How americans endorse their vote for US Presidential and VC P. elections?

mabar

The Living Force
FOTCM Member
Hi, ...from what I understand in US Presidential and VC Presidential elections is not a popular vote form?, any person can't go and vote for whatever they want ... someone else is elected and do the vote in their name...

It says in wikipedia: “The presidential ballot is actually voting "for the electors of a candidate" meaning that the voter is not actually voting for the candidate, but endorsing a slate of electors pledged to vote for a specific Presidential and Vice Presidential candidate”

Pledged???!!! I'm in shock...

The more I read about US Presidential and VC Presidential elections the more I'm confused...

The political parties can choose their electors???!!!

...my question is how you ...being an american ...go and endorse your vote... it says also that in every state could be different...but maybe there is a unified way form?

Although considering that if it is stolen... here and other countries the result is the same, I was just thinking that I could not possible endorse my vote to anyone, then again being a mexican that is nonsense ...but I was just being curious ...

Thanks
 
Mabar, this is called a "republican form of government" and applies only to presidential elections.
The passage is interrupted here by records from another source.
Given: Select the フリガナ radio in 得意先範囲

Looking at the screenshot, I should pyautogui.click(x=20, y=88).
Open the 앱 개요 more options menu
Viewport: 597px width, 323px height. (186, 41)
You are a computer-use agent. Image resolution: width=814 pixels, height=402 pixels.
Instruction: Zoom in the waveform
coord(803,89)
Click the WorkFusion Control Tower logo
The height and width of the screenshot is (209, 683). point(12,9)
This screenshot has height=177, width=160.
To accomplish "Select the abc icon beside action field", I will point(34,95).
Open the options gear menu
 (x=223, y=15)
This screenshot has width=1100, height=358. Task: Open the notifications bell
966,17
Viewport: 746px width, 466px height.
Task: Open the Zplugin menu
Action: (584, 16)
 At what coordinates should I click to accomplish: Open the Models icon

The people choose the electors (a certain number for each state, depending on the state population, but not exactly) and the electors vote for the president. The local elections and the elections to Congress\Senate are done the normal democratic way: you vote for your candidate.
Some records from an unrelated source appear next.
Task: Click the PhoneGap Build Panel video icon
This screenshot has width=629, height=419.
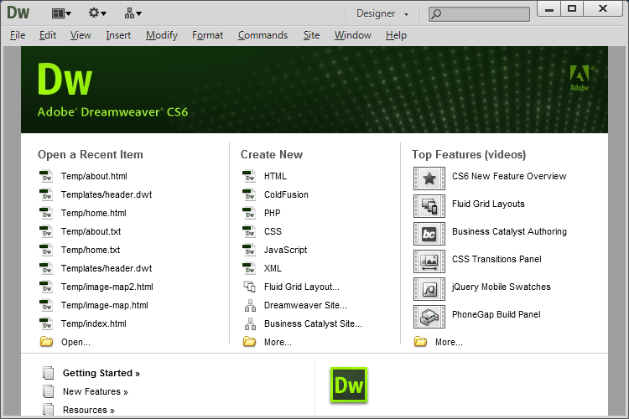Action: point(429,316)
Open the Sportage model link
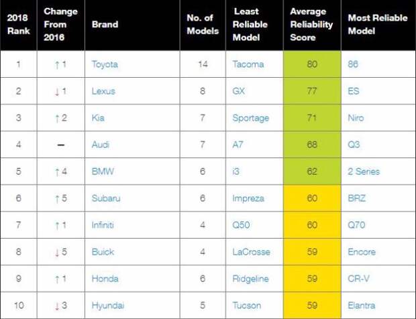Image resolution: width=416 pixels, height=319 pixels. pyautogui.click(x=251, y=118)
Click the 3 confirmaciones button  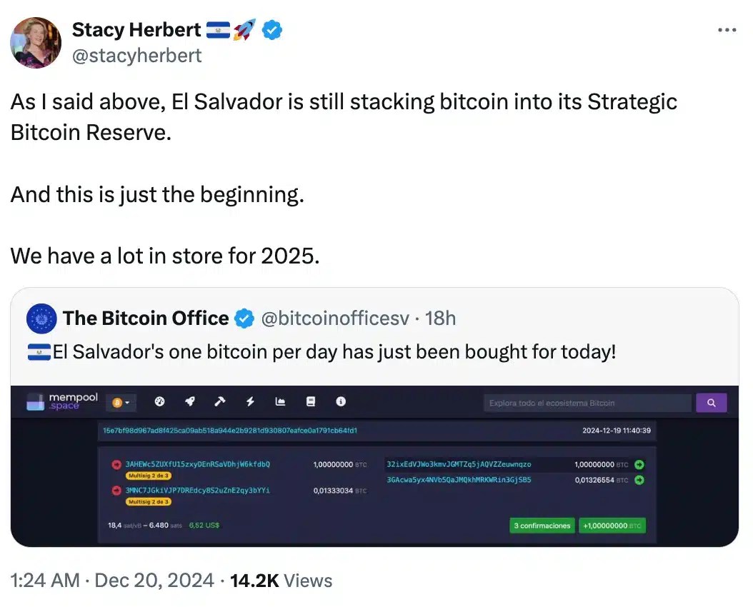coord(542,526)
The reason why presidential elections are done like this was originally (when the country has formed) to protect the small states. States with small populations are represented by more electors, proportionally, than the big states are. Otherwise, the big states would decide everything.

The presidential vote goes by state. People mark the tickets for the presidential candidate they like best. Then, if say, in the state of Illinois a Democratic candidate wins, then the it's the Democratic party that gets to fill the electors' slots for this state. These electors pledge to vote for their Party's nominee but technically can vote for whoever they want. In practice, however, they are staunch party hacks and vote the party line. It is a supremely rare that an elector change his\her vote. I think there were only two such events ever. And, the only time when it is really important, is when there's a tie -- both parties getting the same number of electoral votes nationwide.
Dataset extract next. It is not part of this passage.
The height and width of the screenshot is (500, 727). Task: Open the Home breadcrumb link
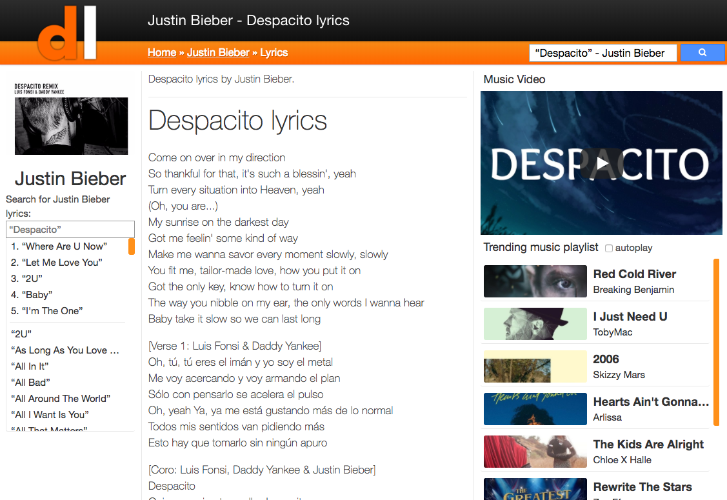162,52
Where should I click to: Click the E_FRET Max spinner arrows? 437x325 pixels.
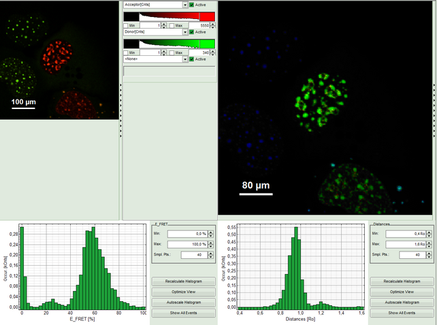coord(211,244)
So it was done originally to allow for better representation of minority population groups. It seemed like a good idea for a large country with strong traditions of independent decisions by states.

What happens now is that the Republican party benefits from it. This is why the popular vote last time went to Kerry, but Bush got the electoral vote. The smaller, more backwater states tend to vote republican and their vote is represented disproportionately. Plus, the reps have their voting machine scams that allow them to tweak the voting process just enough to tip the point in whatever the battleground state is.